193 data files were compiled for this study and are organized into 3 main groups:

1. Analytical Data Sets (ADS) -- The raw data were examined and composites defined by small groups of individual principal investigators according to the demographic, family, childcare, and child outcome content of the data. The psychometric and distributional qualities of the variables along with site differences were examined. A set of variables that was psychometrically and distributionally acceptable to be used in analytic analyses was designed to test the study hypotheses. These data files comprise Parts 1-24 of the study data material.

2. Supplemental Data Sets -- New and revised analysis variables as well as across-time mean scores and primary composites were produced as a supplement to the original Analytical Data Sets. These data files comprise Parts 25-27 of the study data material.

3. Raw Data Sets -- The raw data were made available and comprise Parts 28-193 of the study data material.

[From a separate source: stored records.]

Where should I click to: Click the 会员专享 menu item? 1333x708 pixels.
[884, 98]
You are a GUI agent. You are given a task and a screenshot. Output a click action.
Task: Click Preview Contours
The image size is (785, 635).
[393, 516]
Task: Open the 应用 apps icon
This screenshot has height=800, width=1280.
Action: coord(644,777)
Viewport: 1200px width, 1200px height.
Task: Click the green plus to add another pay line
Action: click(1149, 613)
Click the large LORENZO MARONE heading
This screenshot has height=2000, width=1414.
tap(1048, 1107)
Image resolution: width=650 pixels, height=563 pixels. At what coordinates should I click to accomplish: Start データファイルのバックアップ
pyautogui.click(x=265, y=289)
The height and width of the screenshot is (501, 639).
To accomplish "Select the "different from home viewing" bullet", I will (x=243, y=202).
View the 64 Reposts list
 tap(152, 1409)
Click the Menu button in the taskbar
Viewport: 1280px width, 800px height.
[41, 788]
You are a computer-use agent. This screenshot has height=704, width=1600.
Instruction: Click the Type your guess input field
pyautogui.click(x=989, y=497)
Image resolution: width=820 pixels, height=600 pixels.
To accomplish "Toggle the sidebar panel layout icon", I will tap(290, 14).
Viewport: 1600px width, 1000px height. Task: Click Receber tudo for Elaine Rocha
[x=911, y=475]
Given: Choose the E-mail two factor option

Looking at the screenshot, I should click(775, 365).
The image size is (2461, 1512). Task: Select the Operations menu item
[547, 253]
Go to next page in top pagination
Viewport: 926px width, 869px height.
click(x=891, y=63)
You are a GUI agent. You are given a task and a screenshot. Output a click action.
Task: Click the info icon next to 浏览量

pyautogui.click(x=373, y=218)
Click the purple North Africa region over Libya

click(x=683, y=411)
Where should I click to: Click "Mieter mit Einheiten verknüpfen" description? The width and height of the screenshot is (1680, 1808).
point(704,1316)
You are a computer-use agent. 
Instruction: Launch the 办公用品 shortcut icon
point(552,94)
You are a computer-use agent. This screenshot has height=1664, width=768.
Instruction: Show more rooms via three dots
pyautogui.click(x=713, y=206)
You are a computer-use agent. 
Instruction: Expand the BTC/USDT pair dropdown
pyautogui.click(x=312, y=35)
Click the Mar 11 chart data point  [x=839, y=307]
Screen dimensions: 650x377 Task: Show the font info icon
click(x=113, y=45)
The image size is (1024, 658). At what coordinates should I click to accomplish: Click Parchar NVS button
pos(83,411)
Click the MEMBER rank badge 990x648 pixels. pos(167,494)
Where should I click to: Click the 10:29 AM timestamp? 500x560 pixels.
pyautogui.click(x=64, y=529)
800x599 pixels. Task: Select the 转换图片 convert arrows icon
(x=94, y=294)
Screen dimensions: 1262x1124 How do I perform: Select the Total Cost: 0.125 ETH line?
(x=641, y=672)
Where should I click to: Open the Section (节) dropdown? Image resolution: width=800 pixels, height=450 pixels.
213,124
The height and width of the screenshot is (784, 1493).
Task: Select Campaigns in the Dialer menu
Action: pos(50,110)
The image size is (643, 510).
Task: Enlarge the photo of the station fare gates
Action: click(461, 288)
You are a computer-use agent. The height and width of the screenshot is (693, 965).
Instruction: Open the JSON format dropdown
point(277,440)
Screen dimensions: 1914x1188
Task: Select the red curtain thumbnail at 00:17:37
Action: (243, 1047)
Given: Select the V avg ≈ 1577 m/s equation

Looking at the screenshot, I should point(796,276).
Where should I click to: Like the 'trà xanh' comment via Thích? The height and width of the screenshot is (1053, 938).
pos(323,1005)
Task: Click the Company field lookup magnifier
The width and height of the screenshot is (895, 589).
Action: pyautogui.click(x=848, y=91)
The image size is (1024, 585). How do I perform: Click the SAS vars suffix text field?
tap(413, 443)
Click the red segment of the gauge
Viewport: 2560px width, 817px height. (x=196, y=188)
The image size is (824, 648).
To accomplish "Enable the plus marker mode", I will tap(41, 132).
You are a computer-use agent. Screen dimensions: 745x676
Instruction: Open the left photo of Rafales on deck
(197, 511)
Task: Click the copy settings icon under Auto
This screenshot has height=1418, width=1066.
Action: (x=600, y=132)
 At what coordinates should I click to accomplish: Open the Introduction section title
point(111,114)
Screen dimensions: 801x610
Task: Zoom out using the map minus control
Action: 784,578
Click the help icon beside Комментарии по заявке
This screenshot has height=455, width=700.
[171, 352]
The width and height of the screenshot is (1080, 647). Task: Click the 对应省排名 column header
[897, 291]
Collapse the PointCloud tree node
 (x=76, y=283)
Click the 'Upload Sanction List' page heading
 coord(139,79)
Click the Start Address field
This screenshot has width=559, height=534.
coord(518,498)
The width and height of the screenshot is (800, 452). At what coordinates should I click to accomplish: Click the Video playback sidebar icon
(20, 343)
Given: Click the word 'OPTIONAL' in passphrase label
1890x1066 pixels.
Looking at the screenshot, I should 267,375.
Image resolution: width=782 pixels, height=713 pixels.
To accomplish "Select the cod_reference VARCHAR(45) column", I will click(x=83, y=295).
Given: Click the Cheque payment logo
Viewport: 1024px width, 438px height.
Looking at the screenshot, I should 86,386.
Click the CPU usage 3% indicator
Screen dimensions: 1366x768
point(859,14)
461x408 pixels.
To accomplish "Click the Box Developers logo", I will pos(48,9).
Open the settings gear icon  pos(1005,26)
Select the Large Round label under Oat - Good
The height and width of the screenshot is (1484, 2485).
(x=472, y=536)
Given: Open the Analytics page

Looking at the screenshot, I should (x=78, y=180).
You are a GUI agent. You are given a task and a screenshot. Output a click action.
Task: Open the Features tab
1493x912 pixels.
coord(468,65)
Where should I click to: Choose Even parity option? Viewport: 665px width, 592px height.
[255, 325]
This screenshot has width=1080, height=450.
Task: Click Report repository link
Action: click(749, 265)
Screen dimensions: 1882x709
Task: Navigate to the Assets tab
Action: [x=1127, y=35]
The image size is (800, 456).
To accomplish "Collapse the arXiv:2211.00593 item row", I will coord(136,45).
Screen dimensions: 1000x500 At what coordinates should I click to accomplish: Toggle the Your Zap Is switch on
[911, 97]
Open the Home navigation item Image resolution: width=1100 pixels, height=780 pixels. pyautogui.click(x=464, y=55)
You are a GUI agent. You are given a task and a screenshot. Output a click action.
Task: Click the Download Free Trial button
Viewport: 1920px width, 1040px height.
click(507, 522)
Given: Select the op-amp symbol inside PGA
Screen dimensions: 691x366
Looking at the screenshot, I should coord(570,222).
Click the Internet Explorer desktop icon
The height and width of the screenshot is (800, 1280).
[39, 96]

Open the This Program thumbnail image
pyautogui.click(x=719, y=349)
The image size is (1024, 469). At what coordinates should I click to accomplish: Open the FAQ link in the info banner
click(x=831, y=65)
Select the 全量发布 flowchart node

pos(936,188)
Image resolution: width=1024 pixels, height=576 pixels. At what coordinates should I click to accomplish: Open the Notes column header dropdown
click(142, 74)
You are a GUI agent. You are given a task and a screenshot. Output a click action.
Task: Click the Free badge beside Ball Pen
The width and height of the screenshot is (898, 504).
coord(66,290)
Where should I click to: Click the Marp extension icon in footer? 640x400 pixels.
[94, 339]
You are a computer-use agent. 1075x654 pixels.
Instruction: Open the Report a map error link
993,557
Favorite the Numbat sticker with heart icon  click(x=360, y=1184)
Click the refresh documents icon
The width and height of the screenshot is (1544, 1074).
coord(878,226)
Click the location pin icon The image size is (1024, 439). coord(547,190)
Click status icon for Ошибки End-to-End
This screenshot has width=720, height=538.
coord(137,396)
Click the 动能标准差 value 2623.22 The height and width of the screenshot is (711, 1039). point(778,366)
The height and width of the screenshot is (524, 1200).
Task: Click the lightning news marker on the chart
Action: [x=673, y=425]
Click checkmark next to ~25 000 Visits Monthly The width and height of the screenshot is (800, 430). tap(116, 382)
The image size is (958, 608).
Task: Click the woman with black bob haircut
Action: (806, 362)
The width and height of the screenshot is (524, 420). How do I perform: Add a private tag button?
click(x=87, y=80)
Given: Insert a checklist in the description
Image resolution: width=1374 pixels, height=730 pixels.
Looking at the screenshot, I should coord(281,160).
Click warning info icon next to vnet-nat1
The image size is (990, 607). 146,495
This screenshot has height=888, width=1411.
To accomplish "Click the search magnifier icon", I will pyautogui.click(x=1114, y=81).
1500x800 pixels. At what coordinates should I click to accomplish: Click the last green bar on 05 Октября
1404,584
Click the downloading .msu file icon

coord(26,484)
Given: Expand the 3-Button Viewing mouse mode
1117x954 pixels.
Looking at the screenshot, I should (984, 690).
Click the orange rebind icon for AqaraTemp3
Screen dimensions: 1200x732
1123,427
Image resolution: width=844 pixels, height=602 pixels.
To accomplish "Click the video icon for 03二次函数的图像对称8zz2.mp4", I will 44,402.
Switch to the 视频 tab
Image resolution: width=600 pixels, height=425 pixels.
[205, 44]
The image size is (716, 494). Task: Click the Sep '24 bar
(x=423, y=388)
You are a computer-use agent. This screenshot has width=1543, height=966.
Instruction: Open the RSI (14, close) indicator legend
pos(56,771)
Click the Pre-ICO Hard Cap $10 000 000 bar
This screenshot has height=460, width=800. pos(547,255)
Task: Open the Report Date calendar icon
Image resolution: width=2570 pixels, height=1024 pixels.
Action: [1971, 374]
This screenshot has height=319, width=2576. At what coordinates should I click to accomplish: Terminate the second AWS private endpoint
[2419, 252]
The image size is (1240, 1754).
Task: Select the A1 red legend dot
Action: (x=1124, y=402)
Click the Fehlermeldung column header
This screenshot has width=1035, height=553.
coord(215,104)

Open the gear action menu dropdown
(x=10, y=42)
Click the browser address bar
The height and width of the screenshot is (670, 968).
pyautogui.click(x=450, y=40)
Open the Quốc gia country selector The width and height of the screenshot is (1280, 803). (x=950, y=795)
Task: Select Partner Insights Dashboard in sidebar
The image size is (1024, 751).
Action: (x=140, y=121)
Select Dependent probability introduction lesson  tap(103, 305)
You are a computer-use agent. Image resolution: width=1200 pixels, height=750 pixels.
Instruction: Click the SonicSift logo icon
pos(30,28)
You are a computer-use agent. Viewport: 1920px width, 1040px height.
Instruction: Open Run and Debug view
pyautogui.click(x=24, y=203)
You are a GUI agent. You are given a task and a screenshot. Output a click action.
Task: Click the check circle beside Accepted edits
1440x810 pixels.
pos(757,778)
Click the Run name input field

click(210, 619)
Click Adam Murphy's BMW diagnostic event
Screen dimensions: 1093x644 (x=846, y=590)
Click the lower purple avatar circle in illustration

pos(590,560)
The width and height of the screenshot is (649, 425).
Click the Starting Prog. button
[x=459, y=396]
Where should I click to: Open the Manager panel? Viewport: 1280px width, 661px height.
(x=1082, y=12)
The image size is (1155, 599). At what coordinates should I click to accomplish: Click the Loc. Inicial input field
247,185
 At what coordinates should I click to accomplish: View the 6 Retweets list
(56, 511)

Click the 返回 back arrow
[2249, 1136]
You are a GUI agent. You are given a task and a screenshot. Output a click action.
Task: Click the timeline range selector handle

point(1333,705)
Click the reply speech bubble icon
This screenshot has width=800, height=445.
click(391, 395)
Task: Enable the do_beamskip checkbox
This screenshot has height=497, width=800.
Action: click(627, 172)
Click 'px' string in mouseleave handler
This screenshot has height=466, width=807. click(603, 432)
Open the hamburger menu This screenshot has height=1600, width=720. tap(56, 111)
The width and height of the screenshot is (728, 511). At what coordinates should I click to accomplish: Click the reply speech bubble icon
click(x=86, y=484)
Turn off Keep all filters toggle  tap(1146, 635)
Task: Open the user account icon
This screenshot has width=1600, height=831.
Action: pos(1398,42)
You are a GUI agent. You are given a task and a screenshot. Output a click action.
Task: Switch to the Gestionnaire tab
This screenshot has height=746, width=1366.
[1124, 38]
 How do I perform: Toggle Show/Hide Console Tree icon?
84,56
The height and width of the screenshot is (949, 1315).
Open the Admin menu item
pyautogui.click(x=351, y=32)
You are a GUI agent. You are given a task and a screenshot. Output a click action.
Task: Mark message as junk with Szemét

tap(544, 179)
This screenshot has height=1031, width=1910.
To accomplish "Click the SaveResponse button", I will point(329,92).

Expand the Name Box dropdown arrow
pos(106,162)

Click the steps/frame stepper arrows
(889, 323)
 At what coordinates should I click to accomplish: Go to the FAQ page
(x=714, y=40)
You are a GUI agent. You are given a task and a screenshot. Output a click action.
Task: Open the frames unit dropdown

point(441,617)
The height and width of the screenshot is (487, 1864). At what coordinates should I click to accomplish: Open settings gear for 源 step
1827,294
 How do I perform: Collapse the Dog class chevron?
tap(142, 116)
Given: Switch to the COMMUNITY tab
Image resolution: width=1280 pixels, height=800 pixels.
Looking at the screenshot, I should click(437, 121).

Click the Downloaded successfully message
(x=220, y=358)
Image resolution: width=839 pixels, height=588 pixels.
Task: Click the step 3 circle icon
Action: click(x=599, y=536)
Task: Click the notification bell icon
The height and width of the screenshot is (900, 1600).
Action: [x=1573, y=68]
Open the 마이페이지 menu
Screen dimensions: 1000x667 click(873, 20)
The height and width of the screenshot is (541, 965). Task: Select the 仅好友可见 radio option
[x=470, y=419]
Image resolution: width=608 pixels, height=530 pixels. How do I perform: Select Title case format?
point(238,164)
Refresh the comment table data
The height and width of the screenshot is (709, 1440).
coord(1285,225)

A three-day summer training workshop on the SECCYD was put on by NICHD at the Inter-University Consortium for Political and Social Research in Ann Arbor, Michigan in 2010. The binder from that workshop, which includes the Powerpoint slides used during presentations, are freely available to the public as part of the study documentation.

The overall purpose of this study was to examine the influence of variations in early childcare histories on the psychological development of infants and toddlers from a variety of family backgrounds. This general objective was addressed through a prospective, longitudinal study of the experiences of 1,364 children and their families, which took into account the complex interactions among child characteristics and those of the human and physical environments in which the children were reared.

The specific research aims were as follows:

• Examining the relationship between infants' childcare arrangements (defined in terms of hours, type, quality, and stability of care and the age at which the child entered care) and children's concurrent and long-term development. Specifically, the study investigated the association between children's experiences in childcare and their social, emotional, language, and cognitive development. The social-emotional assessments included measures of attachment, independence, compliance, behavior problems, prosocial and antisocial behavior, and general competence in interacting with peers. Cognitive variables include general developmental level and problem solving skills. Language assessments incorporated measures of children's expressive and receptive communicative competence.

• Examining whether the social ecology of the home moderates the effects of childcare, i.e., whether children from different home environments are differentially affected by similar childcare experiences. The study examined the moderating effects of parents' values and attitudes, psychological adjustment and mental health, stress and social support, child-rearing practices, time use, interactions with the child, the marital relationship, and family demographics.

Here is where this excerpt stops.